According to the Washington Post:

"And before they approved the war funding, a block of Democrats insisted on holding votes on a series of measures to show their disapproval of the war.

"One hundred fifty-three House Democrats and nine Republicans voted for an amendment, sponsored by Rep. Jim McGovern (D-Mass.), that would require Obama to present a plan by next April for the 'safe, orderly and expeditious redeployment of U.S. troops' and allow a vote in Congress to stop additional war funding if withdrawal does not start by next July, the time administration officials have said they will start reducing forces in Afghanistan.

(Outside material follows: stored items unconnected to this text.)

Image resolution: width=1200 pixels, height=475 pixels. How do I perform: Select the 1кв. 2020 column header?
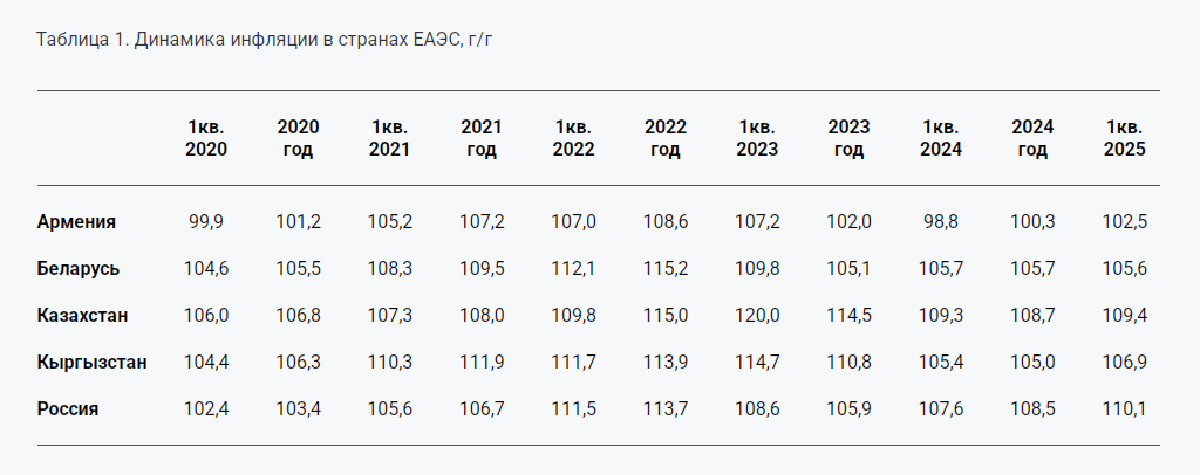(206, 139)
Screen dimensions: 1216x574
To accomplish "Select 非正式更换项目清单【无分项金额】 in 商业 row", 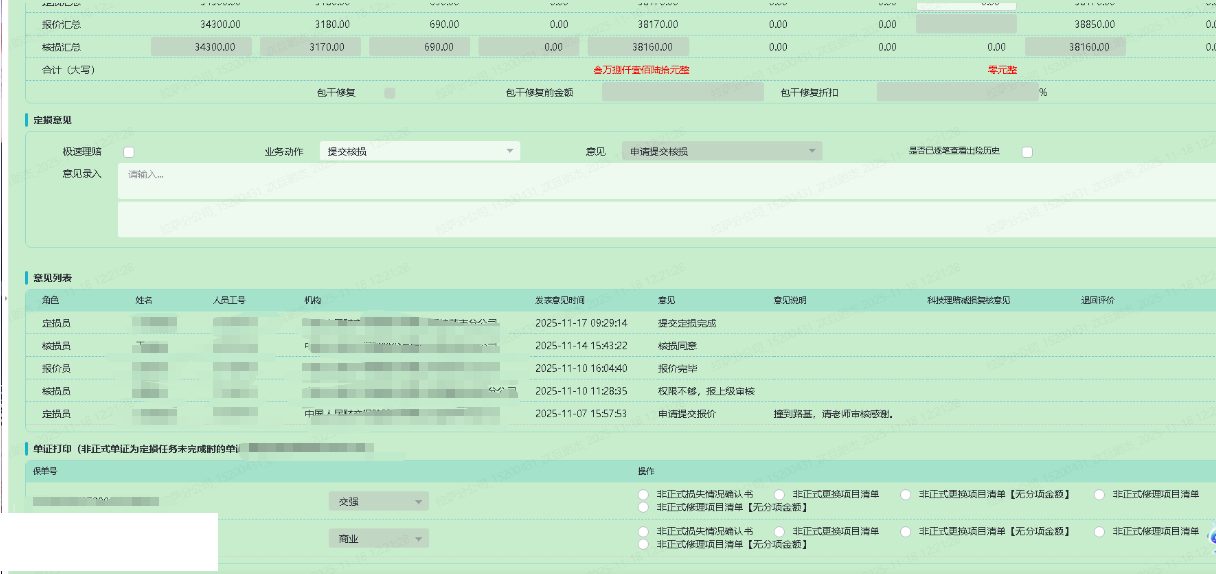I will (x=906, y=531).
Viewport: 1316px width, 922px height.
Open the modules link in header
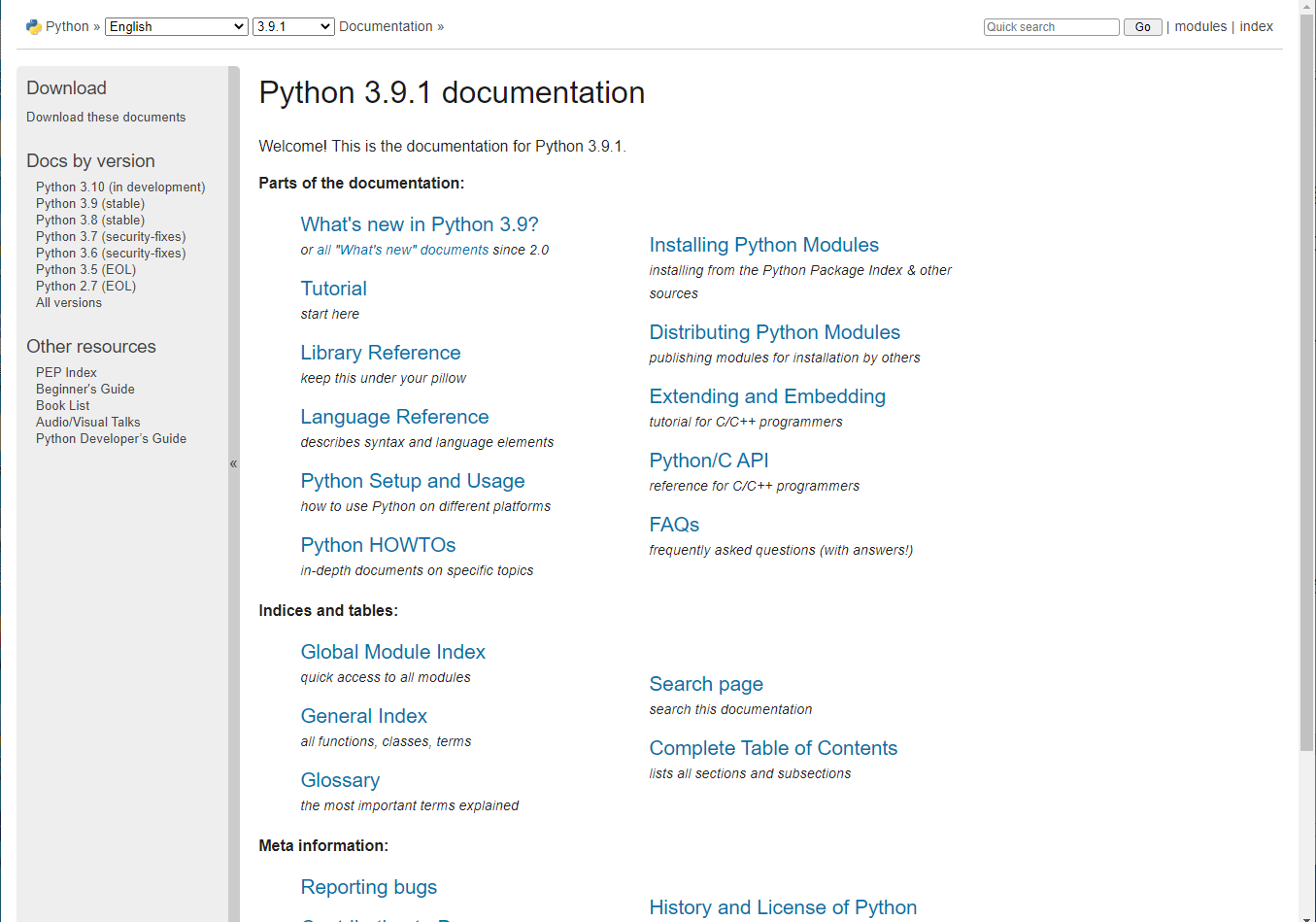[1200, 27]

"Ninety-three Democrats, along with seven Republicans, backed an even more restrictive amendment from Rep. Barbara Lee (D-Calif.) that would allow the war funds to be spent only on withdrawing troops from Afghanistan."

Neither of those anti-war amendments passed because many Democrats and Republicans joined together to defeat them.

Here in Maine our two members of the House of Representatives voted against the war funding bill (and the rule) which is a big victory for our Bring Our War $$ Home campaign.

But we still have much work to do. We have two Republican senators in Maine and have to work on them next. But first we must convince our two Democrat members of the House that they must take an active leadership role in further educating Mainers about the costs of war to our state. They could play a key part in helping move the public consciousness to the point that our Republican senators must move against further war spending.

We either work together to make this happen or it goes no where. One good vote does not end an expensive and immoral war. Cooperation, good planning, and hard work is the only way out of Iraq-Afghanistan-Pakistan. The sooner we get started the better.